# "Service dog" homes



## msvette2u (Mar 20, 2006)

Just a question for y'all in rescue.

Do you adopt dogs to service dog situations? Where the potential adopter plans to train the dog themselves (for their own use)?

I personally avoid that because of the high potential for "failure" in the training of the dog and thus the dog being given up or given back to us.

We had a hunting dog, once, for instance. Sweetest Pointer you could imagine. But I didn't want her going to a "hunting home" in case she sucked at it, and her owners would be disappointed in her.

I like our dogs going out to pet homes so there's no chance they can fail at some job they were adopted for.

Thoughts??


----------



## RebelGSD (Mar 20, 2008)

Good question. 

I avoid "working" homes and have regretted several situations that I tried. I feel that rescue dogs have been through a lot in most cases, and putting them into a situation where they have to satisfy high, sometimes unreasonable, demands is not in the best interest of the dog. Not fair to the dog to set it up for failure.

After interacting with several people from s&r and seeing how they treat and discard dogs, I am particularly biased about letting dogs go to S&R. One woman was searching for a S&R dog to train, she is on a FEMA team and all sounded very flashy. Our dog (luckily) turned out to have insufficient drive, so she moved on. Well, maybe 6 months later she contacted us to surrender her 4yo dog from great working lines, trained s&r. reason: she did not have the time for him. Around that time we had a pretty good applicant who I thought could be a good match for her dog. I talked to the applicant and he was interested, so I sent her an email suggesting that they should talk. She sent me really nasty email that she will not talk to people about her dog because she does not have time and that is my job (for the big bucks she was not paying me). And because strangers have more obligation towards her dog than the loving owner. I wonder whether, when the child is not home, the family should call s&r rather than checking with friend and neighbors first. I also did not like how the group I trained with for some time treated dogs. So I would not place one into a s&r home.

LISTED ENTRIES:
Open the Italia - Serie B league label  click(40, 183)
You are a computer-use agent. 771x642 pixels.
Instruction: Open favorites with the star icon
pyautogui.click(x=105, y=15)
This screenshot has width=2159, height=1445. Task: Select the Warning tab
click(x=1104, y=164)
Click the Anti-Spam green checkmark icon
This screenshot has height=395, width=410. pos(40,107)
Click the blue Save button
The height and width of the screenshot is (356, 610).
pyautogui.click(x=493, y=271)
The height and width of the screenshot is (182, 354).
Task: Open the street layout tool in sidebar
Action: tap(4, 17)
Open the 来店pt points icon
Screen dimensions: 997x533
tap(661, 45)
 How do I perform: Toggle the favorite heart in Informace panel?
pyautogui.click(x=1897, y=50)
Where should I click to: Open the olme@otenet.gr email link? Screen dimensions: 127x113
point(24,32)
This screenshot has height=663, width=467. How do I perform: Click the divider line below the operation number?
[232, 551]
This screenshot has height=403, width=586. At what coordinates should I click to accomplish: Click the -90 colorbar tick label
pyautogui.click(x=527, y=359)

OBJECTIVE:
Please resume the forum thread about placing rescue dogs in service and working homes, starting right after its final sentence.

TASK OUTPUT:
We also have a young pup that was evaluated for police work. After 6 weeks they returned him, told us that he was too young and they wanted a dog who could start working quickly. So we had to start looking for a home all over again. I would not do it again.

We had several cases when people were looking for a service dog for a disabled child. However, the mothers sounded so stressed out and over the edge, that I don't think they would have had the patience for a rescue dog.

I think rescue dogs are better off in pet homes with people willing and able to give as opposed to demand.


----------



## msvette2u (Mar 20, 2006)

> I feel that rescue dogs have been through a lot in most cases, and putting them into a situation where they have to satisfy high, sometimes unreasonable, demands is not in the best interest of the dog. Not fair to the dog to set it up for failure.


Well said, thank you for the input, that's what I was trying to say, but you said it better


----------



## Magwart (Jul 8, 2012)

These are very interesting experiences. It gives me food for thought, as we've had some people looking for working dog candidates contact us, but it had just never worked out (as there were always complicated transport issues), and the dogs went to loving pet homes instead. We were open to the possibility at the time, though.

I had no idea people who work dogs are so prone to discarding them. Yikes. Thanks for posting.


----------



## RebelGSD (Mar 20, 2008)

A fraction of working dogs wash out, it can happen a year into training. You have to make sure that you have a bulletproof adoption contract so that the dog comes back to you if it washes out.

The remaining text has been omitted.